The $271 million DBFW 2016-85T is secured by a portion of a $396 million whole loan originated in November to refinance a 10-year-old loan for the 102-year-old office building in mid-south Manhattan’s Chelsea submarket.
The proceeds of loan, along with $229 million in mezzanine finance, were used to repay existing debt of $559.2 million and return $34 million of equity to the property’s owners, a joint venture aligned with the principals of prominent New York real-estate firms led by developers Stephen M. Ross (The Related Cos.) and Steven Roth (chair of Vornado Realty Trust).
The trust collateral includes two ‘A’ notes totaling $130 million and two ‘B’ notes combined for $141 million. Kroll Bond Rating Agency and Standard & Poor’s have each assigned ‘AAA’ ratings to the trust collateral portion of those notes, consisting of $106 million of the Class A notes, as well as ‘AA-’ to the $25.8 million of the B notes.
The rest of the whole mortgage loan is four ‘A’ notes totaling $125 million that will be parceled out to future CMBS transactions, according to KBRA. Some of the notes are being issued by German American Capital Corp. (one $78 million ‘A’ note and an $84.6 million ‘B’ note); and Wells Fargo, which is contributing a $52 million Class ‘A’ note and a $56.4 million ‘B’ note to the deal.
The debt being refinanced included $270 million in mortgage debt that was part of a pair of 2007 securitizations (COMM 2007-C9 and CD 2007-CD5, which never reported a delinquency).
The 10-year whole loan has an annual coupon of 3.82%, and is secured by the fee simple interest the borrower will obtain through its 99.6%-occupied building.
85 Tenth Avenue is a 635,000-square-foot, 11-story Class A office building in the West Chelsea, mid-South Manhattan office market that has attracted a host of global technology firms including Facebook, Twitter, AOL and Buzzfeed, according to KBRA.
The building is appraised as Class B+, but KBRA adjusts it to Class A based on the $70.83 per-square-foot contractual rents. The building dates to its original construction in 1914, and has had numerous renovations in the past 20 years – including a short-term conversion to a data center/telecom center before reverting back to a mixed-use office/retail use in 2005.

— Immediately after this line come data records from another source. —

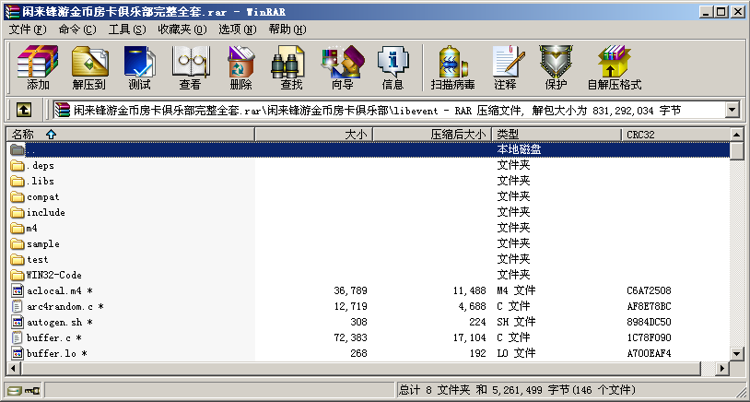Open 查找 (Find) binoculars tool
The image size is (750, 402).
[291, 67]
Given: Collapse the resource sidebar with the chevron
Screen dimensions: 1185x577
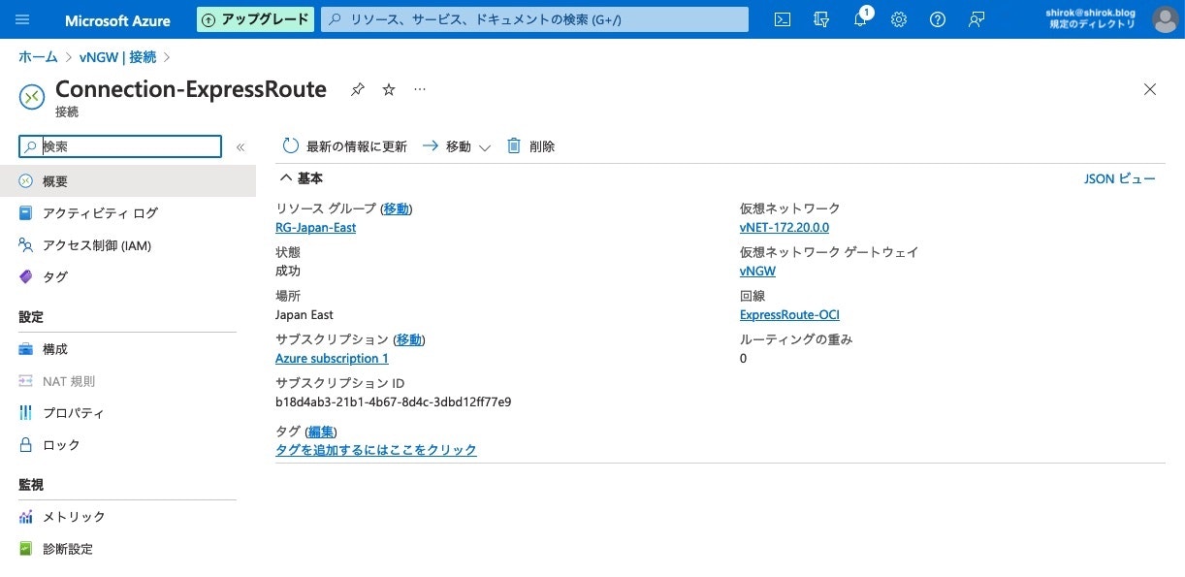Looking at the screenshot, I should [240, 146].

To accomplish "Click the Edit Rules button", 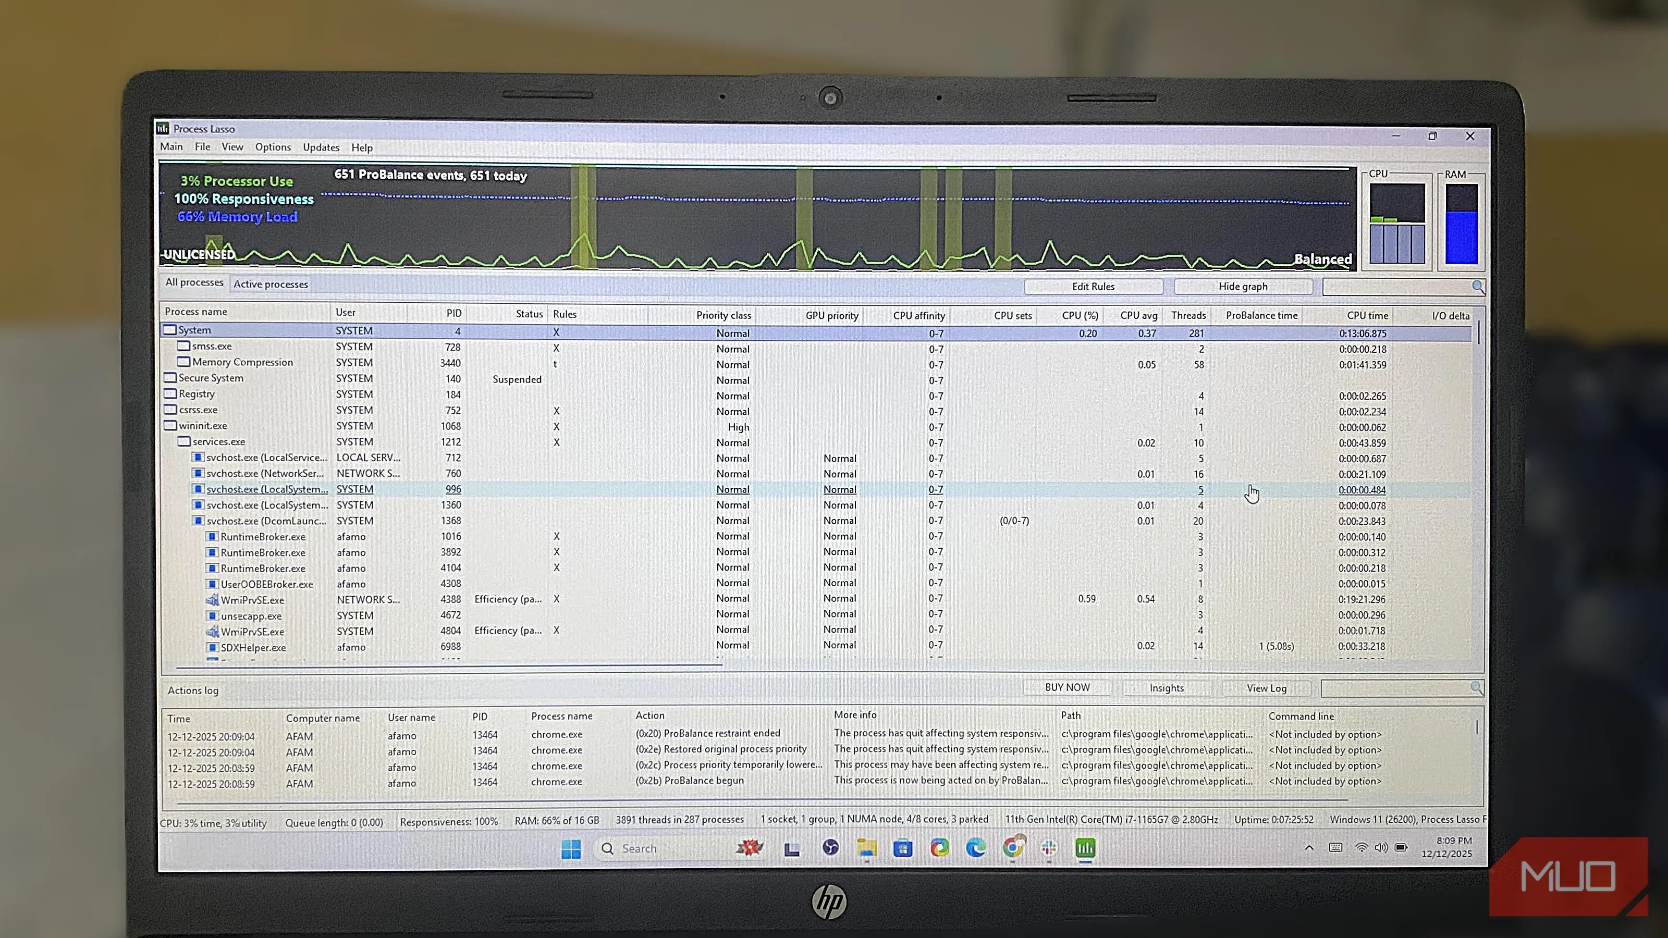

The building has 412,130 square feet of office space, 171,383 square feet of telecom/data center space, 41,450 square feet in retail, and over 7,000 square feet in storage/roof space.
Other tenants of the building include the Government Services Administration, the FBI’s joint terrorism task force, Level 3 Communications, a data storage company (Telehouse) and beverage distributor Moet Hennessey’s North American headquarters.
A century ago, the building housed Nabisco’s cookie factory, where it first developed the Oreo cookie.